Inlet closure and fan speed must be interlinked by a controller. Programmable controller science has advanced tremendously in the past 15 years. Make sure your system is updated as it can now handle a wide range of variables that caused problems in the past. It may look expensive, but in my experience the payback on capital cost for growing pigs is still from only a few batches put through.
If there’s a choice, preferably exhaust the air. Mainly because exhausting the air makes it easier to stabilise incoming air should outside wind speed, temperature and direction vary frequently. Pressure systems also work, but are trickier and must be installed by an expert.
Under most climatic conditions, air should enter the inlet at not less than 5m/sec. This level is needed to drive the correct air patterns. If it’s very cold, then supplementary heating may be needed.
Fix both maximum and minimum ventilation rates. These depend on an often confusingly wide variety of influencing factors. A major advantage of modern control systems is that when these are set up correctly at installation, and checked annually, then all of them are taken care of within agreed forecasts of likelihood (that is, minimum/maximum outside temperatures and wind speeds).
In cold and exposed, windy areas, the power needed to meet target ventilation rates are best served by several small high-speed fans cutting in and out rather than a few large ones speeding up or down.

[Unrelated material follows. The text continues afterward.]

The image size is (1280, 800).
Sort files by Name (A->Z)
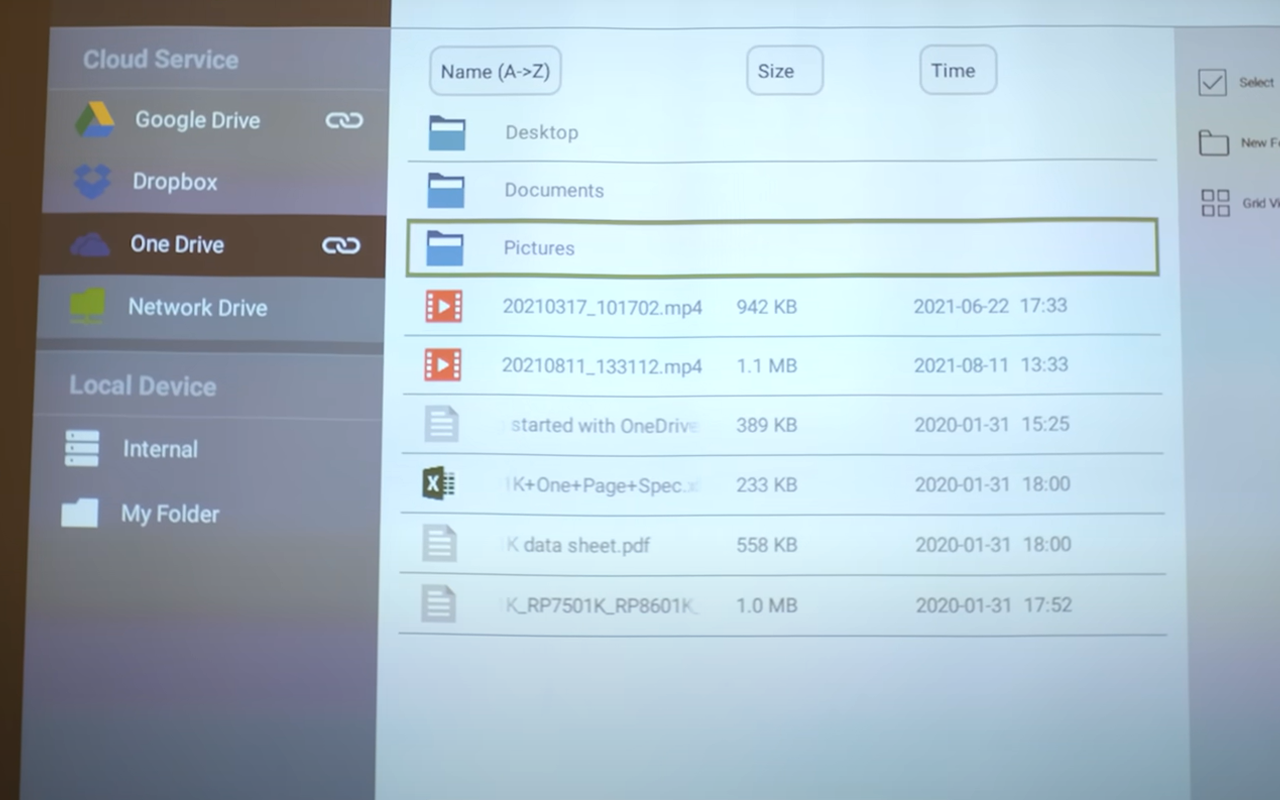click(495, 70)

When altering sub-optimal ventilation causing the considerable penalties outlined in my last set of notes, or if completely upgrading premises to one of the new integrated systems, the service of a professional agricultural ventilationist is essential so as to get the physics right. Why these vital people are in such short supply across the world is lamentable.
Meantime, every pig farmer should have the basic kit of an anemometer, a set of smoke phials and an accurate, portable temperature sensor. These will teach him so much about his own piggery ventilation – and make the job more interesting too.